++++ DATASET EXTRACT ++++

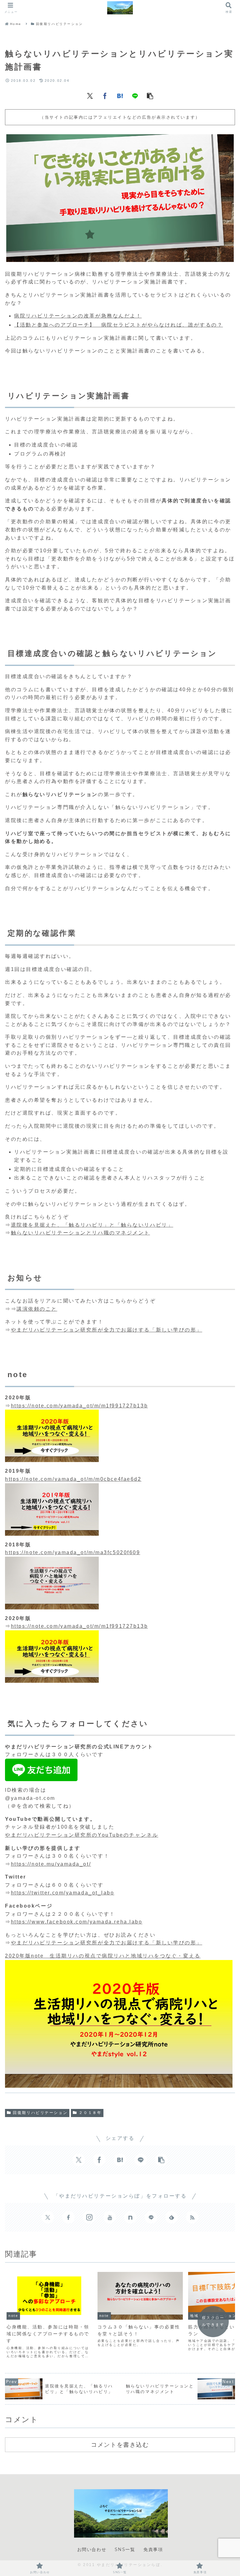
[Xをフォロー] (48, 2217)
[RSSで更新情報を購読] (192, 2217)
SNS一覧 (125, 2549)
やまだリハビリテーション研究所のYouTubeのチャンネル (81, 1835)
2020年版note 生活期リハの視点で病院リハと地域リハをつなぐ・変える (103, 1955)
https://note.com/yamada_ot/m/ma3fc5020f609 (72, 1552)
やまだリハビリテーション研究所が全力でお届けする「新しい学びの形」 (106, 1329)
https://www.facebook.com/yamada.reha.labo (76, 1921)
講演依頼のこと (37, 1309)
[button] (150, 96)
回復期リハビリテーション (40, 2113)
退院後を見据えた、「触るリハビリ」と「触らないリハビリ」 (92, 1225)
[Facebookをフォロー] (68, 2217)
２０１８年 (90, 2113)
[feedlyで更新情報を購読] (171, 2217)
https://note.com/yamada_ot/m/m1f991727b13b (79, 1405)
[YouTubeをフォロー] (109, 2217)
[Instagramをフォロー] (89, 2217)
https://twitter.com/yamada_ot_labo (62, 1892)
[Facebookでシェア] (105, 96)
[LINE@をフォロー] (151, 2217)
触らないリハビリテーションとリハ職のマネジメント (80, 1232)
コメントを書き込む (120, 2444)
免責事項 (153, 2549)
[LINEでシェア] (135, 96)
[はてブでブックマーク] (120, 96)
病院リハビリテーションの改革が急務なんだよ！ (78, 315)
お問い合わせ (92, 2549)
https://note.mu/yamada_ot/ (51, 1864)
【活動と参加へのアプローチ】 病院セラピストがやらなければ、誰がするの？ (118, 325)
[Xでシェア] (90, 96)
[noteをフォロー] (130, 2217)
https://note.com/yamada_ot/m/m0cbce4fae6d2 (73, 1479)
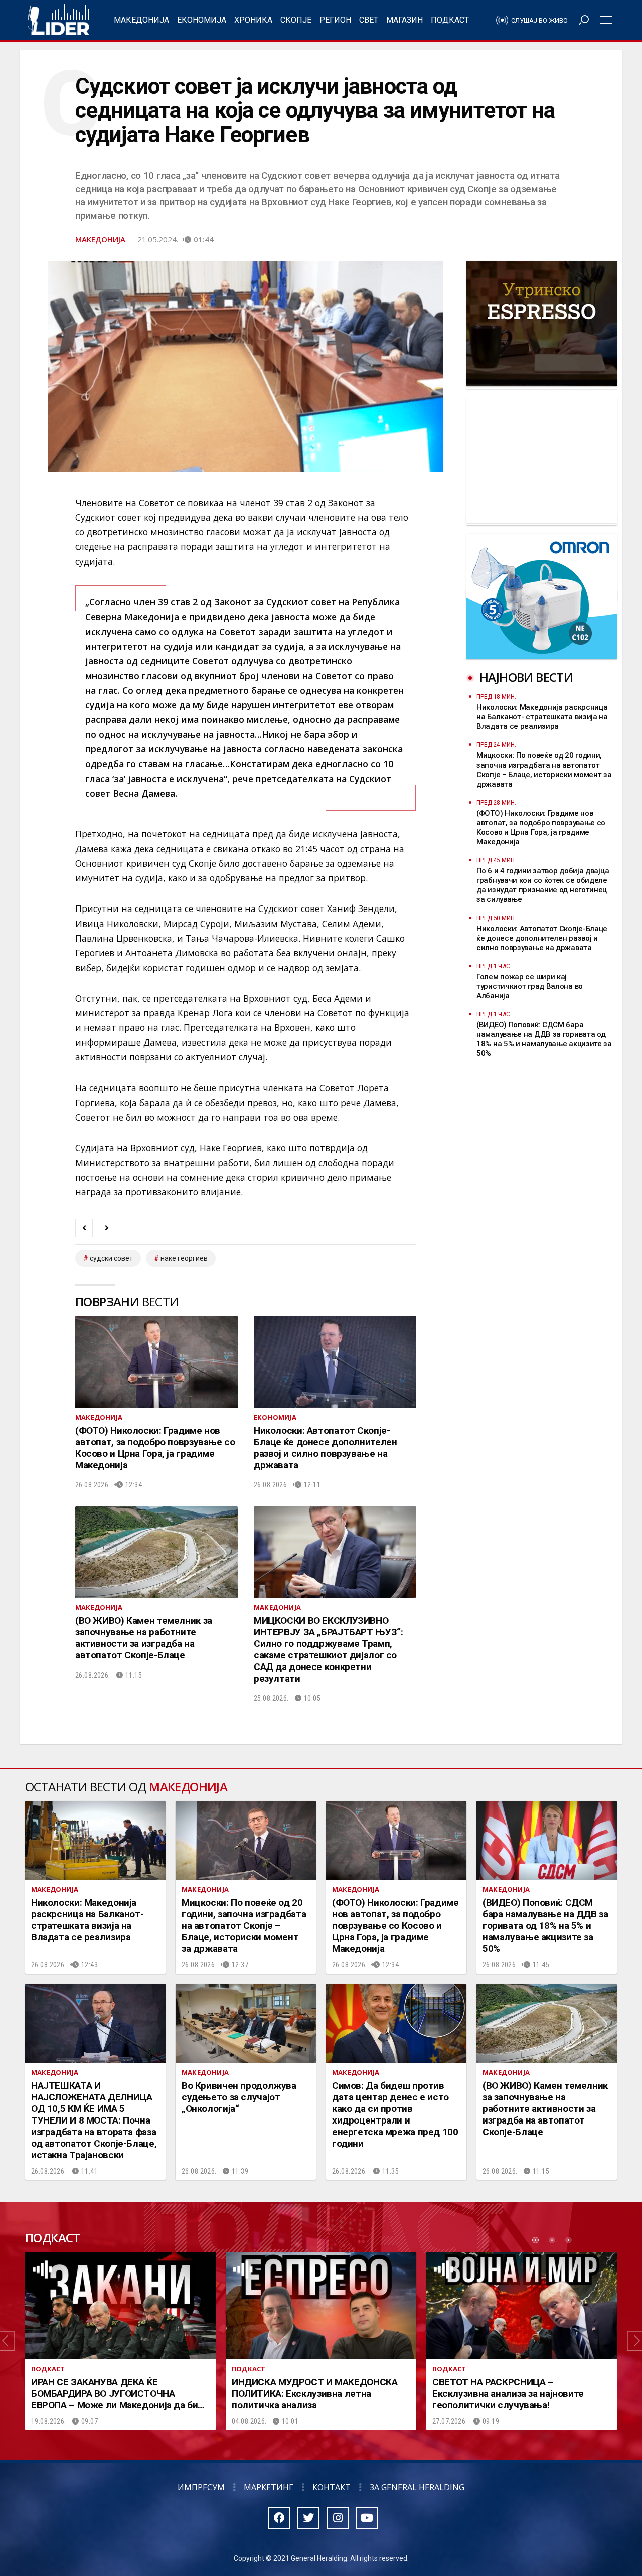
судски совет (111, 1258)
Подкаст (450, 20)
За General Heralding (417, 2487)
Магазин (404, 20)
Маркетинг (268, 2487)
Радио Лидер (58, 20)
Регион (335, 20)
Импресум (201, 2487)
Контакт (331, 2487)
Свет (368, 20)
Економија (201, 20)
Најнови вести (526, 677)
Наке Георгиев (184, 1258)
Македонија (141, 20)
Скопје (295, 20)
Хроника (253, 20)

++++
++++ DATASET EXTRACT ++++

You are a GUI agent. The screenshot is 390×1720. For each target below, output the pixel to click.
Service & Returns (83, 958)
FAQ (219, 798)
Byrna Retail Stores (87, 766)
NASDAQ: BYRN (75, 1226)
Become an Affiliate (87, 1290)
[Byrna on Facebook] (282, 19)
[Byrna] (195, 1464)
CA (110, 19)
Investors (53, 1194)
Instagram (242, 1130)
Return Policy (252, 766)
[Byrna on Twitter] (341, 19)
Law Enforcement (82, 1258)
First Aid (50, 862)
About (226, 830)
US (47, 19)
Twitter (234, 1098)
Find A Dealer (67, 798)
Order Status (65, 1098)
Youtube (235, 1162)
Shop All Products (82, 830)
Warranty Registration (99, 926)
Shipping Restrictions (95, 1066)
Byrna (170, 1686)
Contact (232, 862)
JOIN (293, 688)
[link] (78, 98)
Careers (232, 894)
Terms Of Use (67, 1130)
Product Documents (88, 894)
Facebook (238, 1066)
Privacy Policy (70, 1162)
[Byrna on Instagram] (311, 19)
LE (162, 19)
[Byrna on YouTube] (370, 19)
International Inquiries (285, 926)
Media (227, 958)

++++

TASK TO COMPLETE: Range to copy from the records above: the line containing "[Xをフォロー] (48, 2217)" to the line containing "Хроника (253, 20)", both included. Output those lines exactly and only those, skipping pictures.

EXPECTED ANSWER:
[Xをフォロー] (48, 2217)
[RSSで更新情報を購読] (192, 2217)
SNS一覧 (125, 2549)
やまだリハビリテーション研究所のYouTubeのチャンネル (81, 1835)
2020年版note 生活期リハの視点で病院リハと地域リハをつなぐ・変える (103, 1955)
https://note.com/yamada_ot/m/ma3fc5020f609 (72, 1552)
やまだリハビリテーション研究所が全力でお届けする「新しい学びの形」 (106, 1329)
https://www.facebook.com/yamada.reha.labo (76, 1921)
講演依頼のこと (37, 1309)
[button] (150, 96)
回復期リハビリテーション (40, 2113)
退院後を見据えた、「触るリハビリ」と「触らないリハビリ」 (92, 1225)
[Facebookをフォロー] (68, 2217)
２０１８年 (90, 2113)
[feedlyで更新情報を購読] (171, 2217)
https://note.com/yamada_ot/m/m1f991727b13b (79, 1405)
[YouTubeをフォロー] (109, 2217)
[Instagramをフォロー] (89, 2217)
https://twitter.com/yamada_ot_labo (62, 1892)
[Facebookでシェア] (105, 96)
[LINE@をフォロー] (151, 2217)
触らないリハビリテーションとリハ職のマネジメント (80, 1232)
コメントを書き込む (120, 2444)
免責事項 (153, 2549)
[LINEでシェア] (135, 96)
[はてブでブックマーク] (120, 96)
病院リハビリテーションの改革が急務なんだよ！ (78, 315)
お問い合わせ (92, 2549)
https://note.mu/yamada_ot/ (51, 1864)
【活動と参加へのアプローチ】 病院セラピストがやらなければ、誰がするの？ (118, 325)
[Xでシェア] (90, 96)
[noteをフォロー] (130, 2217)
https://note.com/yamada_ot/m/m0cbce4fae6d2 (73, 1479)
судски совет (111, 1258)
Подкаст (450, 20)
За General Heralding (417, 2487)
Магазин (404, 20)
Маркетинг (268, 2487)
Радио Лидер (58, 20)
Регион (335, 20)
Импресум (201, 2487)
Контакт (331, 2487)
Свет (368, 20)
Економија (201, 20)
Најнови вести (526, 677)
Наке Георгиев (184, 1258)
Македонија (141, 20)
Скопје (295, 20)
Хроника (253, 20)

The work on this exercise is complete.